Desde hace quince años y aunque surgió como fruto de una beca de colaboración en mi colegio mayor, vengo participando, sino organizando, directa o indirectamente, actos de carácter institucional.


En este caminar, donde lo accidental constituyó un aprendizaje valiosísimo, para lo que luego fue mi carrera profesional estricto sensu, el sentido de la estética me ha permitido vivir situaciones para el recuerdo.


En todo los ordenes, la organización de las personas en un espacio, esa composición que las mismas forman en el lienzo de la realidad, ha supuesto una diferencia cualitativa a la hora de posicionarse ante el mundo.


La imagen nos describe, dice mucho más de lo que a simple vista puede observarse. Señala nuestro origen, nuestras aspiraciones, quienes somos, como pensamos, que queremos y hacia donde vamos.
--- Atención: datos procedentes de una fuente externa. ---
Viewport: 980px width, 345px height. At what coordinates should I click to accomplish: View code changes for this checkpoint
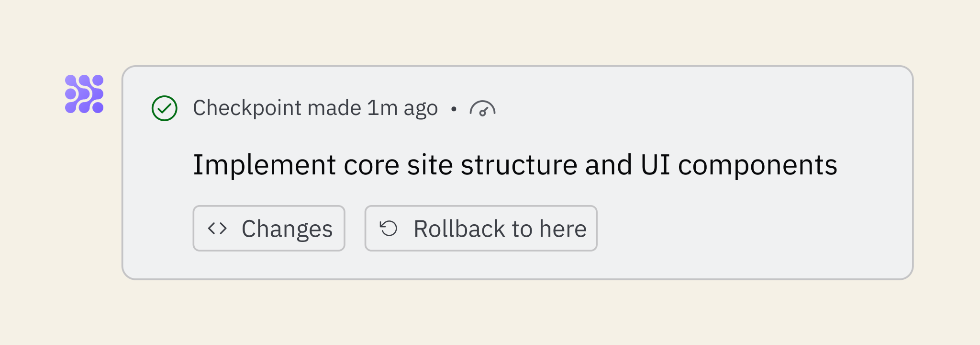click(x=269, y=228)
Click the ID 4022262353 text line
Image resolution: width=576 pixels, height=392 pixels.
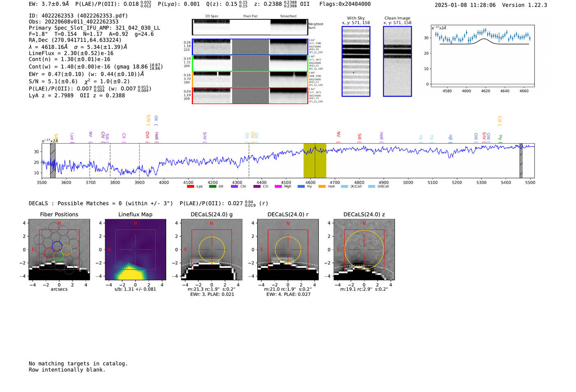coord(78,16)
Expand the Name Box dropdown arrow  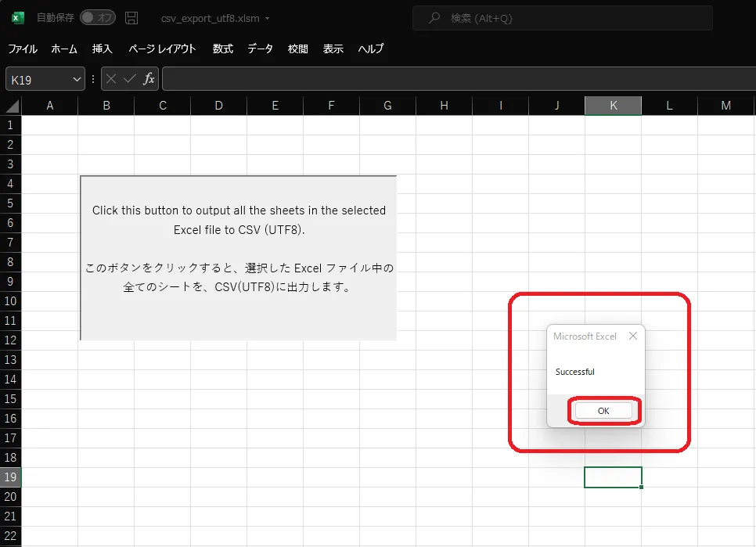[x=77, y=79]
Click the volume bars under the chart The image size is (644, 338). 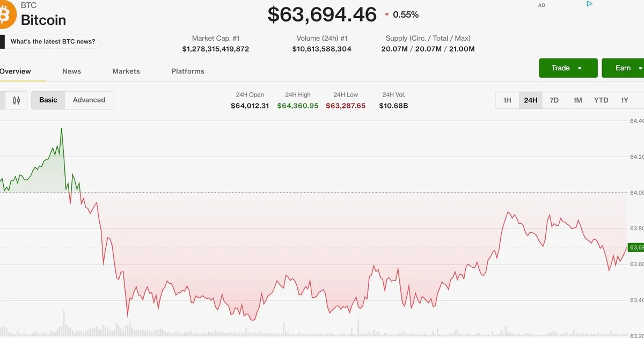[314, 328]
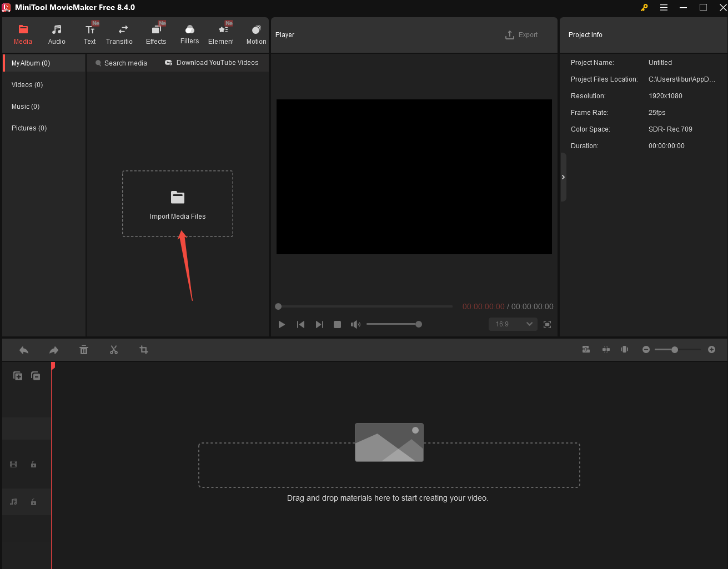Toggle the lock on the audio track
This screenshot has width=728, height=569.
(34, 502)
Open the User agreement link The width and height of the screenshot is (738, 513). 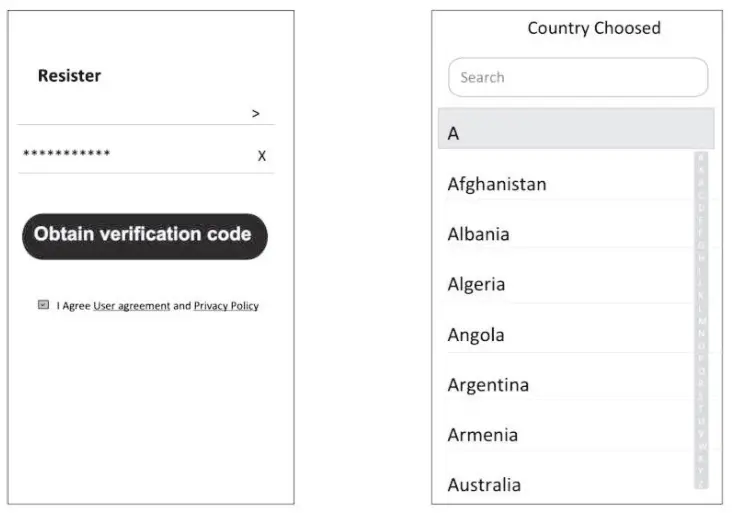tap(132, 306)
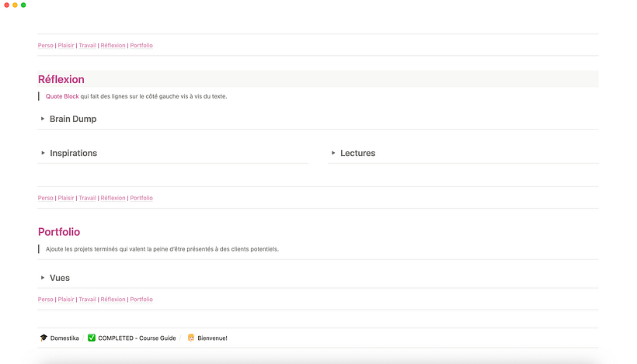Expand the Vues toggle arrow
Viewport: 637px width, 364px height.
click(x=43, y=277)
Si además eres especialmente minucioso en el análisis de los detalles, puedes tener conocimiento de información muy relevante a la hora de entender a tu interlocutor, de sentarte con él y de plantear las bases que antes de las, generalmente, poco valiosas palabras, supondrán el punto de inflexión de una negociación. Ofrece mucha más información la imagen y los gestos, que una hora de conversación. En el discurso, la persona verbaliza y vende lo que quiere que el de enfrente escuche, pero en nuestros gestos y en nuestra imagen, es difícil engañar, por lo menos a largo plazo.


Hace unos años, conversando con un buen amigo, profesional del sector de recursos humanos, me hablaba de lo sorprendente que le resultaba, como en España se presentaban a una entrevista de trabajo los posibles candidatos a un puesto. Ciertamente, en los distintos procesos de selección de los que he formado parte, ya sea como candidato o posteriormente como miembro de un tribunal o comité de selección, la imagen, cuando así lo requería el perfil, te daba de entrada un torrente de información. A mis alumnos de protocolo les recomendaba que siempre que acudieran a un proceso, cuidaran su imagen, pero sobre todo que intentasen, dentro de los cánones, ser lo más naturales posibles. Si algo es peor que una mala imagen, es una imagen falsa. No se trata de ir siempre de traje, eso sería una falta de adaptación a la realidad, sino de adecuarse al entorno, de mimetizarse con el proyecto para formar parte activa del mismo, sin desentonar.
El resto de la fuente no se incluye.